Selected text
-----

Monday, August 17, 2015

Using prototypes older than your modeling era

Many of us who are model builders at heart hate to face the fact that some interesting and desirable models are simply of too early a period to make sense. If you model, say, 1953, as I do, you may love diamond-stack 4-4-0 locomotives but they are just not going to be credible on the SP in California in 1953, The same goes for early freight and passenger cars, even structures which may no longer exist in 1953.
     But in some situations there can be an “out” for the nostalgic modeler (relative to the chosen modeling period, that is). Like most railroads, Southern Pacific did roster a considerable fleet of maintenance cars, some of them naturally purpose-built, but many merely hand-me-downs from the fleet of revenue freight (and passenger) cars. So clearly one way to be able to both build and use models of earlier eras would be to see how they were used in Maintenance of Way (MW) service.
     For me, one such very attractive and interesting group of “too old” prototype freight cars comprises the Harriman car designs, so called because they were built under Common Standards for both Union Pacific and Southern Pacific during the Harriman Lines era. Most of these cars had pressed-steel underframes and wood-framed superstructures, so their life would necessarily be limited by survival of the superstructure. And indeed, though many survived through the 1920s after construction during 1906–1910, they began to be scrapped in quantity after 1930. No doubt the Mechanical Department and the shops were unwilling to rebuild wood superstructure framing in kind by that date, but such a car could be refurbished and perhaps modified as needed for MW service.

-----

What is being asked
Transcribe word for word the part of the post on using older prototypes that opens with the words containing "Many of us who" and closes with "Way (MW) service.". You won't need the lines after this post.

Supplied material
-----

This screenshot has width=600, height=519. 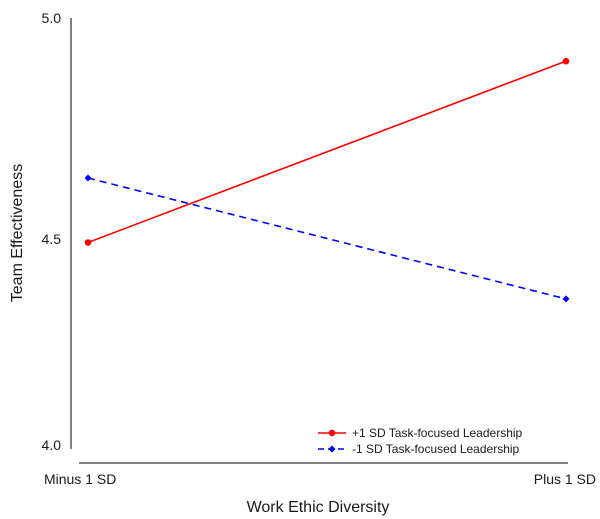 I want to click on legend-marker-plus-1sd, so click(x=332, y=433).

-----

Finished exercise
Many of us who are model builders at heart hate to face the fact that some interesting and desirable models are simply of too early a period to make sense. If you model, say, 1953, as I do, you may love diamond-stack 4-4-0 locomotives but they are just not going to be credible on the SP in California in 1953, The same goes for early freight and passenger cars, even structures which may no longer exist in 1953.
     But in some situations there can be an “out” for the nostalgic modeler (relative to the chosen modeling period, that is). Like most railroads, Southern Pacific did roster a considerable fleet of maintenance cars, some of them naturally purpose-built, but many merely hand-me-downs from the fleet of revenue freight (and passenger) cars. So clearly one way to be able to both build and use models of earlier eras would be to see how they were used in Maintenance of Way (MW) service.